Я взглянул из окна на тёмный дом, стоящий между деревьями. Он был неправильный с точки зрения инженерии – не прямоугольный, как это обычно бывает, а в форме какого-то многогранника. Видимо, отец Офелии был далёк от основ строительства.
В этом была своеобразная мрачная романтика – одинокий дом среди густого, заснеженного леса, спрятанный от привычной цивилизации. Но мне эта романтика была не по душе. Одиночество и глушь наводили на меня тоску и уныние. С другой стороны, если бы здесь не было этого дома и его загадочной жительницы, я бы сейчас медленно околевал один на безлюдной дороге. Поэтому, можно сказать, что мне повезло.
Мы вышли из машины, и вдруг в стороне, между деревьями, послышался жуткий вой. Точь-в-точь такой, какой я слышал на дороге. Только в этот раз он звучал гораздо ближе. Я обернулся к Офелии.
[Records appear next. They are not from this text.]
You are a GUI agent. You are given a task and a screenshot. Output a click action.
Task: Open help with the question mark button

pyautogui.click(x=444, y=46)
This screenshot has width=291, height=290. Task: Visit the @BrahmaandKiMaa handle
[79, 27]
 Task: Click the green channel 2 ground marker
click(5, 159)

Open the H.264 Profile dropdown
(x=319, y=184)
– Волки! – в ужасе воскликнул я.
– Волки, – спокойно сказала она, – Я называю их «соседями». Всю зиму ходят здесь. Ищут, чем поживиться. Пойдем скорее в дом.
***
В доме было темно, тихо, пахло хозяйственным мылом и чем-то скисшим. Но главное – здесь было тепло. Офелия зажгла керосиновую лампу, и все вокруг осветилось мягким, жёлтым светом. Внутри дом тоже был странным, необычным. Казалось, он был построен из того, что попалось под руку неумелому строителю. Кирпич, бревна, куски фанеры и обломки досок были соединены между собой клеем, дыры в стенах были залеплены глиной, кое-где виднелись остатки штукатурки.
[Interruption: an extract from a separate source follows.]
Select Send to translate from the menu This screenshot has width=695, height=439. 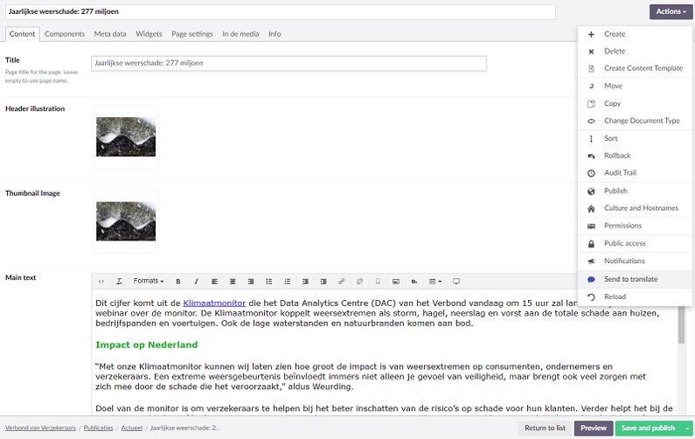click(x=630, y=279)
Какой-нибудь оптимистичный дизайнер назвал бы обстановку в доме стилем фьюжн, но мне все это казалось безвкусной мешаниной. Старинная мебель сочеталась с деревенскими вязаными половиками, винтажные люстры – с голыми, почерневшими от времени, досками пола. На неровных стенах висели портреты поэтов и писателей в золоченых рамах, а рядом были налеплены вырезки из журналов.
– У тебя очень… атмосферно! – сказал я, снимая куртку и ботинки.
– Просто кругом нелепое старье, оставшееся от отца, – ответила Офелия.
Она отнесла лампу на маленькую кухню и поставила её на стол. Задернув занавески, она развела огонь на очаге и поставила кипятиться чайник.
– Извини, я не ждала гостей, поэтому угостить могу только чаем с сухарями, – сказала Офелия и внимательно посмотрела на меня маленькими пытливыми глазками.
– Не беспокойся, я не капризен и ничуть не привередлив в еде, – ответил я, – я до сих пор не до конца согрелся, поэтому горячий чай – это райский напиток для меня.
Пока чайник кипел, я осматривал кухню. Судя по всему, Офелия была неважной хозяйкой – на кухне было грязно. На столе громоздились немытые тарелки с остатками засохшей еды, некоторые из них покрылись плесенью. Стол был заляпан жирными, липнущими к рукам пятнами. Пол казался немытым много недель и был завален крошками и другим мусором.
– А знаешь, почему мой отец выстроил дом в лесу? – спросила вдруг Офелия и, не дождавшись моего ответа, сказала, – потому что скрывался от долгов. Вот так вот. Был гуманитарием на всю голову, совсем не умел выстраивать семейный бюджет.
– Вы переехали сюда всей семьей? – спросил я, рассматривая старинные статуэтки, небрежно расставленные на полке.
– Да, но мама вскоре сбежала, не смогла вынести такой нищенской и дикой жизни.
– Ты хочешь сказать, что твоя мать ушла и оставила тебя в лесу?
– Не совсем так. Она ушла, пообещав вернуться за мной, но… не вернулась.
Я на минуту представил, каково это – потерять мать вот так. Моя мама тоже оставила меня, но она умерла, это другое. А Офелию мать просто бросила, это ужасное предательство.
– Не страшно жить в лесу одной? – спросил я, глядя на женщину.
Ее маленькая, худощавая фигурка сновала туда-сюда по кухне. Поставив передо мной треснутое блюдце с сухарями, она ответила с вызовом:
– Нет. Я сама кого хочешь напугаю!
Я рассмеялся, решив, что это шутка, но, взглянув на серьезное лицо Офелии, понял, что она не шутила. На кухне повисло неловкое молчание.
– Поверь, среди людей жить страшнее! – тихо сказала она, не глядя на меня.
Я не нашёлся, что ответить. Мне казалось, что она говорит сплошными загадками. Хотя, может, все писатели такие? Может, это все какие-то образные литературные метафоры, наполненные глубоким смыслом, который мне не суждено понять?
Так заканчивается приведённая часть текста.